● **PROBLEM TO WORK ON**
Reproduce every one of the following rows word for word, with no changes.

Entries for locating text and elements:
►
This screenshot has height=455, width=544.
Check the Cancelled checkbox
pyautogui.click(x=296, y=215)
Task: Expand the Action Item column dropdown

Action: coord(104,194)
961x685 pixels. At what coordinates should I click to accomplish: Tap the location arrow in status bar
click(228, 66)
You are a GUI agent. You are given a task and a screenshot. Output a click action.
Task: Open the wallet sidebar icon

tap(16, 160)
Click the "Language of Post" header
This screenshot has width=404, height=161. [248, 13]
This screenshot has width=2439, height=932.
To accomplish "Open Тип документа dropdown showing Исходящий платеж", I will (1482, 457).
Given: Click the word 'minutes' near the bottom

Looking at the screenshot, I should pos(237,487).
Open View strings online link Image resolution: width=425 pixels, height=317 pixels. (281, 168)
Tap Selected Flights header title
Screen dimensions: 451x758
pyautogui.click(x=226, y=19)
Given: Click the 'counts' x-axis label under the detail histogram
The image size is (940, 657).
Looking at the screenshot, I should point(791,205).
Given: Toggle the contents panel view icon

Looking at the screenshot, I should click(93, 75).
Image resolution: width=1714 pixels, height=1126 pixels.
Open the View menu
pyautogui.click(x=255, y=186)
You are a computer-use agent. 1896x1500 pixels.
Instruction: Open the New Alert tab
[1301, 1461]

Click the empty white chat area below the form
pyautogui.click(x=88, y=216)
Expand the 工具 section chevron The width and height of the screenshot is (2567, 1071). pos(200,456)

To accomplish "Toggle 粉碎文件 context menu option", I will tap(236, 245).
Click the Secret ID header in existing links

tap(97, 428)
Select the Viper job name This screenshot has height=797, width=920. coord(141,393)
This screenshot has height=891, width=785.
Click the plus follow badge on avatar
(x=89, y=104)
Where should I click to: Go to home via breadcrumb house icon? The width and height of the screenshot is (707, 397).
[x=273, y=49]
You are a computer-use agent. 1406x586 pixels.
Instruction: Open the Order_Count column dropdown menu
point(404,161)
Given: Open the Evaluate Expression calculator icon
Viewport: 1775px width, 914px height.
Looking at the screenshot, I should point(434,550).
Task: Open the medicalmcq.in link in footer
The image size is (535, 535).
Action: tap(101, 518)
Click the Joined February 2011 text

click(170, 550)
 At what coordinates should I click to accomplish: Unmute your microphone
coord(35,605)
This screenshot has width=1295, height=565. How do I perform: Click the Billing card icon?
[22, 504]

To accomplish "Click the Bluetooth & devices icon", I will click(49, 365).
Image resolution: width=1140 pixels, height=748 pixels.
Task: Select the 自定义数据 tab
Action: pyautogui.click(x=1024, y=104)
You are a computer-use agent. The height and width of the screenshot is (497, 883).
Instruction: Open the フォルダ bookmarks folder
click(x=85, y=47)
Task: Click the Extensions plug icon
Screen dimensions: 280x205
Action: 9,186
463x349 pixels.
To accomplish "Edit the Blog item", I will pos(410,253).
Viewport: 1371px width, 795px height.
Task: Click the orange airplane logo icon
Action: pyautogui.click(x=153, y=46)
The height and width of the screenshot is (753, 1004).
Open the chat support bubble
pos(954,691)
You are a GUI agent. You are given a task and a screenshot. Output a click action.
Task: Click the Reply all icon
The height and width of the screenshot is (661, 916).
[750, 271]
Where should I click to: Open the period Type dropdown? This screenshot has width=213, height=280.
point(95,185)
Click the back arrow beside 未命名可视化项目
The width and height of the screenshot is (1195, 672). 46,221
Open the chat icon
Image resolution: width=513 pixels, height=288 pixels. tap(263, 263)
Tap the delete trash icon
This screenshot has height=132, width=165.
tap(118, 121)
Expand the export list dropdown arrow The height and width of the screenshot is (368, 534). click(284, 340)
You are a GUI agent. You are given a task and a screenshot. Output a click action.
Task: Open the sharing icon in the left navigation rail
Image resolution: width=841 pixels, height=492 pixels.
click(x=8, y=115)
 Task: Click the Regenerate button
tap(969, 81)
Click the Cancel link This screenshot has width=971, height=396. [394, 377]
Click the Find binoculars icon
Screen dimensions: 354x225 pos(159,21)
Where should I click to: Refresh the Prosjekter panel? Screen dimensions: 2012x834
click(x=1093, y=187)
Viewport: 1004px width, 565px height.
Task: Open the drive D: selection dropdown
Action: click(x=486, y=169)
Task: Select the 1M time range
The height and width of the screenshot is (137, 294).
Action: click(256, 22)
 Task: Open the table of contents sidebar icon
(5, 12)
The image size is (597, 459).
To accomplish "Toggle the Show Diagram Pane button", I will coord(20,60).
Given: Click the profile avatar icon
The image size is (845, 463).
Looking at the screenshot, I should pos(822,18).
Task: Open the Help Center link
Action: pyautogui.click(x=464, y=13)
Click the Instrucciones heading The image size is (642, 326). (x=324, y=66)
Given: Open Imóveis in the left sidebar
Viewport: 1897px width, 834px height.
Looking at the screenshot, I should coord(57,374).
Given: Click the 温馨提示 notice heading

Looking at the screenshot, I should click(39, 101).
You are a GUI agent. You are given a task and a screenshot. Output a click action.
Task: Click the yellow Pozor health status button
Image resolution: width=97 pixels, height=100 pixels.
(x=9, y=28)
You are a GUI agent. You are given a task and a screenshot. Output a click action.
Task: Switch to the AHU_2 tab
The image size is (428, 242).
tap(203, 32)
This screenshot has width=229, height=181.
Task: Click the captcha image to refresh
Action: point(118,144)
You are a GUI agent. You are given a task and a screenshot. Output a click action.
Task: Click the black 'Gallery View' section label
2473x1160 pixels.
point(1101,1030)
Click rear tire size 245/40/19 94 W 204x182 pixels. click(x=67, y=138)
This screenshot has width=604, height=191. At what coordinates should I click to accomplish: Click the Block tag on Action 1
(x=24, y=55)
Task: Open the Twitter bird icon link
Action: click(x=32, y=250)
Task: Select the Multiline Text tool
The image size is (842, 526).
◄
● **FINAL ANSWER**
This screenshot has height=455, width=544.
Check the Cancelled checkbox
pyautogui.click(x=296, y=215)
Task: Expand the Action Item column dropdown

Action: coord(104,194)
961x685 pixels. At what coordinates should I click to accomplish: Tap the location arrow in status bar
click(228, 66)
You are a GUI agent. You are given a task and a screenshot. Output a click action.
Task: Open the wallet sidebar icon

tap(16, 160)
Click the "Language of Post" header
This screenshot has width=404, height=161. [248, 13]
This screenshot has width=2439, height=932.
To accomplish "Open Тип документа dropdown showing Исходящий платеж", I will (1482, 457).
Given: Click the word 'minutes' near the bottom

Looking at the screenshot, I should pos(237,487).
Open View strings online link Image resolution: width=425 pixels, height=317 pixels. (281, 168)
Tap Selected Flights header title
Screen dimensions: 451x758
pyautogui.click(x=226, y=19)
Given: Click the 'counts' x-axis label under the detail histogram
The image size is (940, 657).
Looking at the screenshot, I should point(791,205).
Given: Toggle the contents panel view icon

Looking at the screenshot, I should click(93, 75).
Image resolution: width=1714 pixels, height=1126 pixels.
Open the View menu
pyautogui.click(x=255, y=186)
You are a computer-use agent. 1896x1500 pixels.
Instruction: Open the New Alert tab
[1301, 1461]

Click the empty white chat area below the form
pyautogui.click(x=88, y=216)
Expand the 工具 section chevron The width and height of the screenshot is (2567, 1071). pos(200,456)

To accomplish "Toggle 粉碎文件 context menu option", I will tap(236, 245).
Click the Secret ID header in existing links

tap(97, 428)
Select the Viper job name This screenshot has height=797, width=920. coord(141,393)
This screenshot has height=891, width=785.
Click the plus follow badge on avatar
(x=89, y=104)
Where should I click to: Go to home via breadcrumb house icon? The width and height of the screenshot is (707, 397).
[x=273, y=49]
You are a computer-use agent. 1406x586 pixels.
Instruction: Open the Order_Count column dropdown menu
point(404,161)
Given: Open the Evaluate Expression calculator icon
Viewport: 1775px width, 914px height.
Looking at the screenshot, I should point(434,550).
Task: Open the medicalmcq.in link in footer
The image size is (535, 535).
Action: tap(101, 518)
Click the Joined February 2011 text

click(170, 550)
 At what coordinates should I click to accomplish: Unmute your microphone
coord(35,605)
This screenshot has width=1295, height=565. How do I perform: Click the Billing card icon?
[22, 504]

To accomplish "Click the Bluetooth & devices icon", I will click(49, 365).
Image resolution: width=1140 pixels, height=748 pixels.
Task: Select the 自定义数据 tab
Action: pyautogui.click(x=1024, y=104)
You are a computer-use agent. The height and width of the screenshot is (497, 883).
Instruction: Open the フォルダ bookmarks folder
click(x=85, y=47)
Task: Click the Extensions plug icon
Screen dimensions: 280x205
Action: 9,186
463x349 pixels.
To accomplish "Edit the Blog item", I will pos(410,253).
Viewport: 1371px width, 795px height.
Task: Click the orange airplane logo icon
Action: pyautogui.click(x=153, y=46)
The height and width of the screenshot is (753, 1004).
Open the chat support bubble
pos(954,691)
You are a GUI agent. You are given a task and a screenshot. Output a click action.
Task: Click the Reply all icon
The height and width of the screenshot is (661, 916).
[750, 271]
Where should I click to: Open the period Type dropdown? This screenshot has width=213, height=280.
point(95,185)
Click the back arrow beside 未命名可视化项目
The width and height of the screenshot is (1195, 672). 46,221
Open the chat icon
Image resolution: width=513 pixels, height=288 pixels. tap(263, 263)
Tap the delete trash icon
This screenshot has height=132, width=165.
tap(118, 121)
Expand the export list dropdown arrow The height and width of the screenshot is (368, 534). click(284, 340)
You are a GUI agent. You are given a task and a screenshot. Output a click action.
Task: Open the sharing icon in the left navigation rail
Image resolution: width=841 pixels, height=492 pixels.
click(x=8, y=115)
 Task: Click the Regenerate button
tap(969, 81)
Click the Cancel link This screenshot has width=971, height=396. [394, 377]
Click the Find binoculars icon
Screen dimensions: 354x225 pos(159,21)
Where should I click to: Refresh the Prosjekter panel? Screen dimensions: 2012x834
click(x=1093, y=187)
Viewport: 1004px width, 565px height.
Task: Open the drive D: selection dropdown
Action: click(x=486, y=169)
Task: Select the 1M time range
The height and width of the screenshot is (137, 294).
Action: click(256, 22)
 Task: Open the table of contents sidebar icon
(5, 12)
The image size is (597, 459).
To accomplish "Toggle the Show Diagram Pane button", I will coord(20,60).
Given: Click the profile avatar icon
The image size is (845, 463).
Looking at the screenshot, I should pos(822,18).
Task: Open the Help Center link
Action: pyautogui.click(x=464, y=13)
Click the Instrucciones heading The image size is (642, 326). (x=324, y=66)
Given: Open Imóveis in the left sidebar
Viewport: 1897px width, 834px height.
Looking at the screenshot, I should coord(57,374).
Given: Click the 温馨提示 notice heading

Looking at the screenshot, I should click(39, 101).
You are a GUI agent. You are given a task and a screenshot. Output a click action.
Task: Click the yellow Pozor health status button
Image resolution: width=97 pixels, height=100 pixels.
(x=9, y=28)
You are a GUI agent. You are given a task and a screenshot. Output a click action.
Task: Switch to the AHU_2 tab
The image size is (428, 242).
tap(203, 32)
This screenshot has width=229, height=181.
Task: Click the captcha image to refresh
Action: point(118,144)
You are a GUI agent. You are given a task and a screenshot. Output a click action.
Task: Click the black 'Gallery View' section label
2473x1160 pixels.
point(1101,1030)
Click rear tire size 245/40/19 94 W 204x182 pixels. click(x=67, y=138)
This screenshot has width=604, height=191. At what coordinates should I click to accomplish: Click the Block tag on Action 1
(x=24, y=55)
Task: Open the Twitter bird icon link
Action: click(x=32, y=250)
Task: Select the Multiline Text tool
The image size is (842, 526).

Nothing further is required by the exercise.